What to work on:
Print each line of the listing once more, precisely as given.

Task inputs:

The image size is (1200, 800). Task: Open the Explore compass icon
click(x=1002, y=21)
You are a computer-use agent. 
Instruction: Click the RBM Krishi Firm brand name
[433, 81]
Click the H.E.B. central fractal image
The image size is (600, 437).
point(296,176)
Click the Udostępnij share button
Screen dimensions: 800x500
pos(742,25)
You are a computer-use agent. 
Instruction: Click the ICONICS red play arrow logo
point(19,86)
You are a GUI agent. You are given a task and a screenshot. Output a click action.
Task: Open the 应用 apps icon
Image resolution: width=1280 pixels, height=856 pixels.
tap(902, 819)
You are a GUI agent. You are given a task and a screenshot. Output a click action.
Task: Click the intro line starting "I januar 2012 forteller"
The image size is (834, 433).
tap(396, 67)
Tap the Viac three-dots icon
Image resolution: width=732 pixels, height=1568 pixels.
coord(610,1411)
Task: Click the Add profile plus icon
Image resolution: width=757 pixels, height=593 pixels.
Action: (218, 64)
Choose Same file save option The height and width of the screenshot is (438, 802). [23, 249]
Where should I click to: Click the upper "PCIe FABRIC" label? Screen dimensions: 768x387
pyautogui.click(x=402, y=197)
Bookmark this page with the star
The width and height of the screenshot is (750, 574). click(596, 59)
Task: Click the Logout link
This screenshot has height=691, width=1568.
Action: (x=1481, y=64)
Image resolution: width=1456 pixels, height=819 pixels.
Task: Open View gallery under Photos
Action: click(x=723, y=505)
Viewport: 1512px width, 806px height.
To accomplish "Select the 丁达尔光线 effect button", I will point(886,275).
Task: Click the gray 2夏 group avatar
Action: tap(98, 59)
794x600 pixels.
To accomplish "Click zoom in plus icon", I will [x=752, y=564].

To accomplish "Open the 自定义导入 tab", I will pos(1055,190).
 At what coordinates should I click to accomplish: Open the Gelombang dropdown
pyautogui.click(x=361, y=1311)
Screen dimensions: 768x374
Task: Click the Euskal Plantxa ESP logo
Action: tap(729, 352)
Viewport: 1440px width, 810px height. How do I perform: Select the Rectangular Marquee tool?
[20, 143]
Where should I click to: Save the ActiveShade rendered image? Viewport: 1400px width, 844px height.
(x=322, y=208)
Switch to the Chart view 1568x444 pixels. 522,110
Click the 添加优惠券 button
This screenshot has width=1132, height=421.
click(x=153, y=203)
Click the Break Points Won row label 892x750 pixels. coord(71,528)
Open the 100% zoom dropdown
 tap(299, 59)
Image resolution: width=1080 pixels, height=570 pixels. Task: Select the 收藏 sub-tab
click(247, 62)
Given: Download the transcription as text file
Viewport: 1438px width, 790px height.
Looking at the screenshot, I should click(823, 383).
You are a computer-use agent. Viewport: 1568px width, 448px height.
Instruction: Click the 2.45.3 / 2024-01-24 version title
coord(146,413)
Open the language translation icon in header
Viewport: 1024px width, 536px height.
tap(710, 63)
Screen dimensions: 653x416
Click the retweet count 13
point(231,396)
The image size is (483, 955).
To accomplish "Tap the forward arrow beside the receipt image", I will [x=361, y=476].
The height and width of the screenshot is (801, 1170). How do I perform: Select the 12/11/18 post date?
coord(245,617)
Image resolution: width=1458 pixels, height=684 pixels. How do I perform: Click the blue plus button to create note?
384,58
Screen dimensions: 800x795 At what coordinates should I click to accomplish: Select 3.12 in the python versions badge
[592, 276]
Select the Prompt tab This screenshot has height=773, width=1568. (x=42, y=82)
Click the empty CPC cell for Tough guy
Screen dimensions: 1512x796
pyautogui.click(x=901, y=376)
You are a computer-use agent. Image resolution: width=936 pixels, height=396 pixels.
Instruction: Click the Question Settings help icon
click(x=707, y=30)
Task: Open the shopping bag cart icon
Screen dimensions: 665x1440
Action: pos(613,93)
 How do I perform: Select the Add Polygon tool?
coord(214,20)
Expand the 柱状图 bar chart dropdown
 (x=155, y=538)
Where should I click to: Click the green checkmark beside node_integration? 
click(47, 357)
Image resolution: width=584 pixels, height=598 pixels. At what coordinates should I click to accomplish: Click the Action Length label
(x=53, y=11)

Reply to the task:
The image size is (1200, 800). Task: Open the Explore compass icon
click(x=1002, y=21)
You are a computer-use agent. 
Instruction: Click the RBM Krishi Firm brand name
[433, 81]
Click the H.E.B. central fractal image
The image size is (600, 437).
point(296,176)
Click the Udostępnij share button
Screen dimensions: 800x500
pos(742,25)
You are a computer-use agent. 
Instruction: Click the ICONICS red play arrow logo
point(19,86)
You are a GUI agent. You are given a task and a screenshot. Output a click action.
Task: Open the 应用 apps icon
Image resolution: width=1280 pixels, height=856 pixels.
tap(902, 819)
You are a GUI agent. You are given a task and a screenshot. Output a click action.
Task: Click the intro line starting "I januar 2012 forteller"
The image size is (834, 433).
tap(396, 67)
Tap the Viac three-dots icon
Image resolution: width=732 pixels, height=1568 pixels.
coord(610,1411)
Task: Click the Add profile plus icon
Image resolution: width=757 pixels, height=593 pixels.
Action: (218, 64)
Choose Same file save option The height and width of the screenshot is (438, 802). [23, 249]
Where should I click to: Click the upper "PCIe FABRIC" label? Screen dimensions: 768x387
pyautogui.click(x=402, y=197)
Bookmark this page with the star
The width and height of the screenshot is (750, 574). click(596, 59)
Task: Click the Logout link
This screenshot has height=691, width=1568.
Action: (x=1481, y=64)
Image resolution: width=1456 pixels, height=819 pixels.
Task: Open View gallery under Photos
Action: click(x=723, y=505)
Viewport: 1512px width, 806px height.
To accomplish "Select the 丁达尔光线 effect button", I will point(886,275).
Task: Click the gray 2夏 group avatar
Action: tap(98, 59)
794x600 pixels.
To accomplish "Click zoom in plus icon", I will [x=752, y=564].

To accomplish "Open the 自定义导入 tab", I will pos(1055,190).
 At what coordinates should I click to accomplish: Open the Gelombang dropdown
pyautogui.click(x=361, y=1311)
Screen dimensions: 768x374
Task: Click the Euskal Plantxa ESP logo
Action: tap(729, 352)
Viewport: 1440px width, 810px height. How do I perform: Select the Rectangular Marquee tool?
[20, 143]
Where should I click to: Save the ActiveShade rendered image? Viewport: 1400px width, 844px height.
(x=322, y=208)
Switch to the Chart view 1568x444 pixels. 522,110
Click the 添加优惠券 button
This screenshot has width=1132, height=421.
click(x=153, y=203)
Click the Break Points Won row label 892x750 pixels. coord(71,528)
Open the 100% zoom dropdown
 tap(299, 59)
Image resolution: width=1080 pixels, height=570 pixels. Task: Select the 收藏 sub-tab
click(247, 62)
Given: Download the transcription as text file
Viewport: 1438px width, 790px height.
Looking at the screenshot, I should click(823, 383).
You are a computer-use agent. Viewport: 1568px width, 448px height.
Instruction: Click the 2.45.3 / 2024-01-24 version title
coord(146,413)
Open the language translation icon in header
Viewport: 1024px width, 536px height.
tap(710, 63)
Screen dimensions: 653x416
Click the retweet count 13
point(231,396)
The image size is (483, 955).
To accomplish "Tap the forward arrow beside the receipt image", I will [x=361, y=476].
The height and width of the screenshot is (801, 1170). How do I perform: Select the 12/11/18 post date?
coord(245,617)
Image resolution: width=1458 pixels, height=684 pixels. How do I perform: Click the blue plus button to create note?
384,58
Screen dimensions: 800x795 At what coordinates should I click to accomplish: Select 3.12 in the python versions badge
[592, 276]
Select the Prompt tab This screenshot has height=773, width=1568. (x=42, y=82)
Click the empty CPC cell for Tough guy
Screen dimensions: 1512x796
pyautogui.click(x=901, y=376)
You are a computer-use agent. Image resolution: width=936 pixels, height=396 pixels.
Instruction: Click the Question Settings help icon
click(x=707, y=30)
Task: Open the shopping bag cart icon
Screen dimensions: 665x1440
Action: pos(613,93)
 How do I perform: Select the Add Polygon tool?
coord(214,20)
Expand the 柱状图 bar chart dropdown
 (x=155, y=538)
Where should I click to: Click the green checkmark beside node_integration? 
click(47, 357)
Image resolution: width=584 pixels, height=598 pixels. At what coordinates should I click to accomplish: Click the Action Length label
(x=53, y=11)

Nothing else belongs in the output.